Exercise:
Reproduce every one of the following entries verbatim, preserving each line in its original order.
▼▼▼
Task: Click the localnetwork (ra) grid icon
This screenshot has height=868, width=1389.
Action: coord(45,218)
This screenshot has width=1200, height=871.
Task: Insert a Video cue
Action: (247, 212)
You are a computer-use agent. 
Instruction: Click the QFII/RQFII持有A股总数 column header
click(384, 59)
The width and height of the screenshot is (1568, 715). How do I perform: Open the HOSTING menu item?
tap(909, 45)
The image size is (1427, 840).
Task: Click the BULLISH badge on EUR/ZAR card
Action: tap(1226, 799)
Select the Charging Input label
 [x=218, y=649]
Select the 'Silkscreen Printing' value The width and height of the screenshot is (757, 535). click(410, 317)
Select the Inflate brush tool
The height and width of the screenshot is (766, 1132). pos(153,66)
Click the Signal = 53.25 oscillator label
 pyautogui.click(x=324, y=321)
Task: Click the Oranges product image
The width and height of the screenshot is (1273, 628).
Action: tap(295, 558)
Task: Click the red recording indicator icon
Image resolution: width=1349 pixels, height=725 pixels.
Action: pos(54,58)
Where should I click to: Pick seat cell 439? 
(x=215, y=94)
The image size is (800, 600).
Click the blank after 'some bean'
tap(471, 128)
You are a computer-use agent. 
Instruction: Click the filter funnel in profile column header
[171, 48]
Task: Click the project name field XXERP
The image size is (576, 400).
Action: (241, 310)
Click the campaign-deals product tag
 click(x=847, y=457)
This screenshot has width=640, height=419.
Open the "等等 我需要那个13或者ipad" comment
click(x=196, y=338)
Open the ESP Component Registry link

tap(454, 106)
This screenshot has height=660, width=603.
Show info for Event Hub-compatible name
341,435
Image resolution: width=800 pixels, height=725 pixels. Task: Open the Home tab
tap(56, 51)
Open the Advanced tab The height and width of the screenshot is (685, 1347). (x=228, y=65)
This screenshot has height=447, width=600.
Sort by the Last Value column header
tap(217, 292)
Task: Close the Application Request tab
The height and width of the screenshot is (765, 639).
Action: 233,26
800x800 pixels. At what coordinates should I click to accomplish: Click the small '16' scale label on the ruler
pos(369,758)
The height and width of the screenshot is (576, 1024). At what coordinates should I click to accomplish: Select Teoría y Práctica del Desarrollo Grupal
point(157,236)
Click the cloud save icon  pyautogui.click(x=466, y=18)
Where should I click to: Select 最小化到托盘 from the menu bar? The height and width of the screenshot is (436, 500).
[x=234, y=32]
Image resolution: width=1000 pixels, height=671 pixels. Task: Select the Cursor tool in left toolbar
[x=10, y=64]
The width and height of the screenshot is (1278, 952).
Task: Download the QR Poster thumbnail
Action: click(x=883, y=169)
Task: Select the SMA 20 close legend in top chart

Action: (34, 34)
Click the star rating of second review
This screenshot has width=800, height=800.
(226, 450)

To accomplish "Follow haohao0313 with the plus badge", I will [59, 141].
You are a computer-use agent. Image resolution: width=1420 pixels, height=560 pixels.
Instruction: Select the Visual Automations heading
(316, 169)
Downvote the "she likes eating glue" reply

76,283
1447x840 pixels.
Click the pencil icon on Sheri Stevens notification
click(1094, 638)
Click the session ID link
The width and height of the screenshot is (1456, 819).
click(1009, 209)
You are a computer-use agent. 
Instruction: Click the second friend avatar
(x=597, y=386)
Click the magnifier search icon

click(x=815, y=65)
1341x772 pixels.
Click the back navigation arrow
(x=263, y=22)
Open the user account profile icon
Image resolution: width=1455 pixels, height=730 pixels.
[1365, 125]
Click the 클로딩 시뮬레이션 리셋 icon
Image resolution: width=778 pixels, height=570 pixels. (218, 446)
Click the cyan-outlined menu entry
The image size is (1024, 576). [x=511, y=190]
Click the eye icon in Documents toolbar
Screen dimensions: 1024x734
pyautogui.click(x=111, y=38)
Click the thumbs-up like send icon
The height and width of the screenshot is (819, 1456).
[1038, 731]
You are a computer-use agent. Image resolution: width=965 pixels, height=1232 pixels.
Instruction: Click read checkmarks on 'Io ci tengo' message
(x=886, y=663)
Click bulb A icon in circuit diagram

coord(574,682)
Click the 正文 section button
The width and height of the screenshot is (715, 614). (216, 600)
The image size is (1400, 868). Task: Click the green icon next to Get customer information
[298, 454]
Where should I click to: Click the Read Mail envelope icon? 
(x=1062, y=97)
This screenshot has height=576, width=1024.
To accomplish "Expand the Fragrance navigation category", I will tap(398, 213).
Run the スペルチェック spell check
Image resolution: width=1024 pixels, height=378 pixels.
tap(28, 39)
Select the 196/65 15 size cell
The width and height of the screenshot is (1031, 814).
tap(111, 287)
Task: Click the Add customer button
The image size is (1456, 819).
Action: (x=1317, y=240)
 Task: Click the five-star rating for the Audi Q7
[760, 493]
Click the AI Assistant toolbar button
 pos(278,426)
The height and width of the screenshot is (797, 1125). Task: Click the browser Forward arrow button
▲▲▲
Exercise response:
Task: Click the localnetwork (ra) grid icon
This screenshot has height=868, width=1389.
Action: coord(45,218)
This screenshot has width=1200, height=871.
Task: Insert a Video cue
Action: (247, 212)
You are a computer-use agent. 
Instruction: Click the QFII/RQFII持有A股总数 column header
click(384, 59)
The width and height of the screenshot is (1568, 715). How do I perform: Open the HOSTING menu item?
tap(909, 45)
The image size is (1427, 840).
Task: Click the BULLISH badge on EUR/ZAR card
Action: tap(1226, 799)
Select the Charging Input label
 [x=218, y=649]
Select the 'Silkscreen Printing' value The width and height of the screenshot is (757, 535). click(410, 317)
Select the Inflate brush tool
The height and width of the screenshot is (766, 1132). pos(153,66)
Click the Signal = 53.25 oscillator label
 pyautogui.click(x=324, y=321)
Task: Click the Oranges product image
The width and height of the screenshot is (1273, 628).
Action: tap(295, 558)
Task: Click the red recording indicator icon
Image resolution: width=1349 pixels, height=725 pixels.
Action: pos(54,58)
Where should I click to: Pick seat cell 439? 
(x=215, y=94)
The image size is (800, 600).
Click the blank after 'some bean'
tap(471, 128)
You are a computer-use agent. 
Instruction: Click the filter funnel in profile column header
[171, 48]
Task: Click the project name field XXERP
The image size is (576, 400).
Action: (241, 310)
Click the campaign-deals product tag
 click(x=847, y=457)
This screenshot has width=640, height=419.
Open the "等等 我需要那个13或者ipad" comment
click(x=196, y=338)
Open the ESP Component Registry link

tap(454, 106)
This screenshot has height=660, width=603.
Show info for Event Hub-compatible name
341,435
Image resolution: width=800 pixels, height=725 pixels. Task: Open the Home tab
tap(56, 51)
Open the Advanced tab The height and width of the screenshot is (685, 1347). (x=228, y=65)
This screenshot has height=447, width=600.
Sort by the Last Value column header
tap(217, 292)
Task: Close the Application Request tab
The height and width of the screenshot is (765, 639).
Action: 233,26
800x800 pixels. At what coordinates should I click to accomplish: Click the small '16' scale label on the ruler
pos(369,758)
The height and width of the screenshot is (576, 1024). At what coordinates should I click to accomplish: Select Teoría y Práctica del Desarrollo Grupal
point(157,236)
Click the cloud save icon  pyautogui.click(x=466, y=18)
Where should I click to: Select 最小化到托盘 from the menu bar? The height and width of the screenshot is (436, 500).
[x=234, y=32]
Image resolution: width=1000 pixels, height=671 pixels. Task: Select the Cursor tool in left toolbar
[x=10, y=64]
The width and height of the screenshot is (1278, 952).
Task: Download the QR Poster thumbnail
Action: click(x=883, y=169)
Task: Select the SMA 20 close legend in top chart

Action: (34, 34)
Click the star rating of second review
This screenshot has width=800, height=800.
(226, 450)

To accomplish "Follow haohao0313 with the plus badge", I will [59, 141].
You are a computer-use agent. Image resolution: width=1420 pixels, height=560 pixels.
Instruction: Select the Visual Automations heading
(316, 169)
Downvote the "she likes eating glue" reply

76,283
1447x840 pixels.
Click the pencil icon on Sheri Stevens notification
click(1094, 638)
Click the session ID link
The width and height of the screenshot is (1456, 819).
click(1009, 209)
You are a computer-use agent. 
Instruction: Click the second friend avatar
(x=597, y=386)
Click the magnifier search icon

click(x=815, y=65)
1341x772 pixels.
Click the back navigation arrow
(x=263, y=22)
Open the user account profile icon
Image resolution: width=1455 pixels, height=730 pixels.
[1365, 125]
Click the 클로딩 시뮬레이션 리셋 icon
Image resolution: width=778 pixels, height=570 pixels. (218, 446)
Click the cyan-outlined menu entry
The image size is (1024, 576). [x=511, y=190]
Click the eye icon in Documents toolbar
Screen dimensions: 1024x734
pyautogui.click(x=111, y=38)
Click the thumbs-up like send icon
The height and width of the screenshot is (819, 1456).
[1038, 731]
You are a computer-use agent. Image resolution: width=965 pixels, height=1232 pixels.
Instruction: Click read checkmarks on 'Io ci tengo' message
(x=886, y=663)
Click bulb A icon in circuit diagram

coord(574,682)
Click the 正文 section button
The width and height of the screenshot is (715, 614). (216, 600)
The image size is (1400, 868). Task: Click the green icon next to Get customer information
[298, 454]
Where should I click to: Click the Read Mail envelope icon? 
(x=1062, y=97)
This screenshot has height=576, width=1024.
To accomplish "Expand the Fragrance navigation category", I will tap(398, 213).
Run the スペルチェック spell check
Image resolution: width=1024 pixels, height=378 pixels.
tap(28, 39)
Select the 196/65 15 size cell
The width and height of the screenshot is (1031, 814).
tap(111, 287)
Task: Click the Add customer button
The image size is (1456, 819).
Action: (x=1317, y=240)
 Task: Click the five-star rating for the Audi Q7
[760, 493]
Click the AI Assistant toolbar button
 pos(278,426)
The height and width of the screenshot is (797, 1125). Task: Click the browser Forward arrow button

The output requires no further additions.